▸ **Directions for this task**
Answer these questions using the text on object-oriented programming below.
1. What name is given to the issue of designing class hierarchies so that subclass objects can safely stand in for superclass objects?
2. In what year was Design Patterns: Elements of Reusable Object-Oriented Software published?
3. How many common programming problems does that book describe?

It is intuitive to assume that inheritance creates a semantic "is a" relationship, and thus to infer that objects instantiated from subclasses can always be safely used instead of those instantiated from the superclass. This intuition is unfortunately false in most OOP languages, in particular in all those that allow mutable objects. Subtype polymorphism as enforced by the type checker in OOP languages (with mutable objects) cannot guarantee behavioral subtyping in any context. Behavioral subtyping is undecidable in general, so it cannot be implemented by a program (compiler). Class or object hierarchies must be carefully designed, considering possible incorrect uses that cannot be detected syntactically. This issue is known as the Liskov substitution principle.

Gang of Four design patterns

Design Patterns: Elements of Reusable Object-Oriented Software is an influential book published in 1994 by Erich Gamma, Richard Helm, Ralph Johnson, and John Vlissides, often referred to humorously as the "Gang of Four". Along with exploring the capabilities and pitfalls of object-oriented programming, it describes 23 common programming problems and patterns for solving them.
As of April 2007, the book was in its 36th printing.

▸ **Material provided**
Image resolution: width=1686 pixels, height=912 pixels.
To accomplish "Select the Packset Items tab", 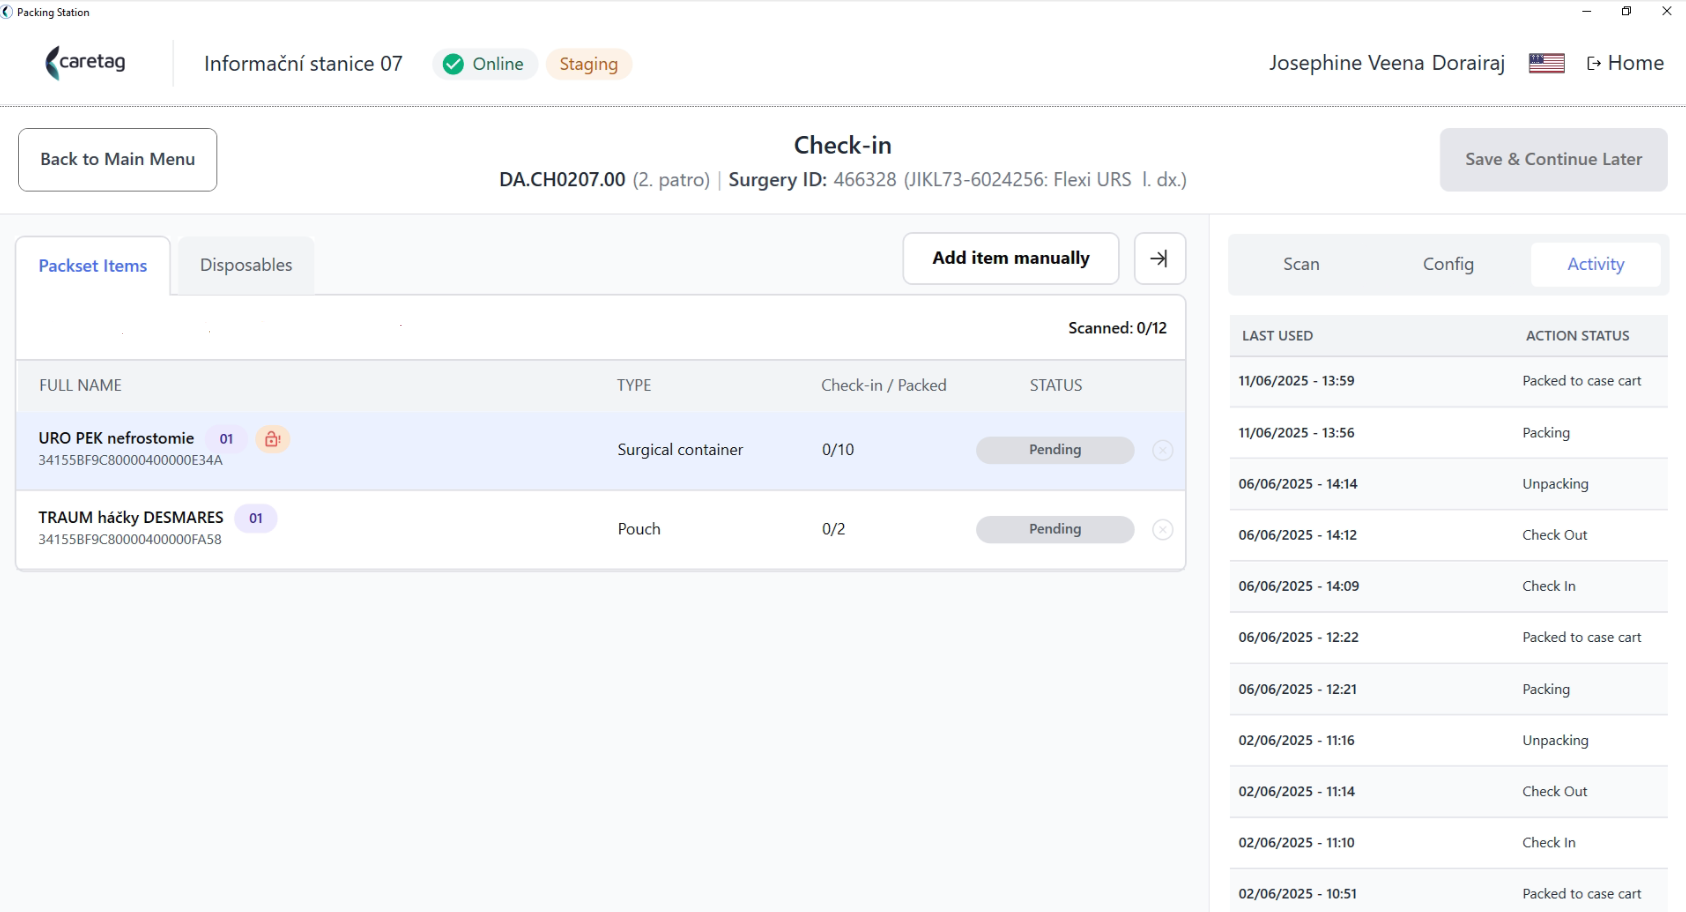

▸ **Correct result**
1. The Liskov substitution principle
2. 1994
3. 23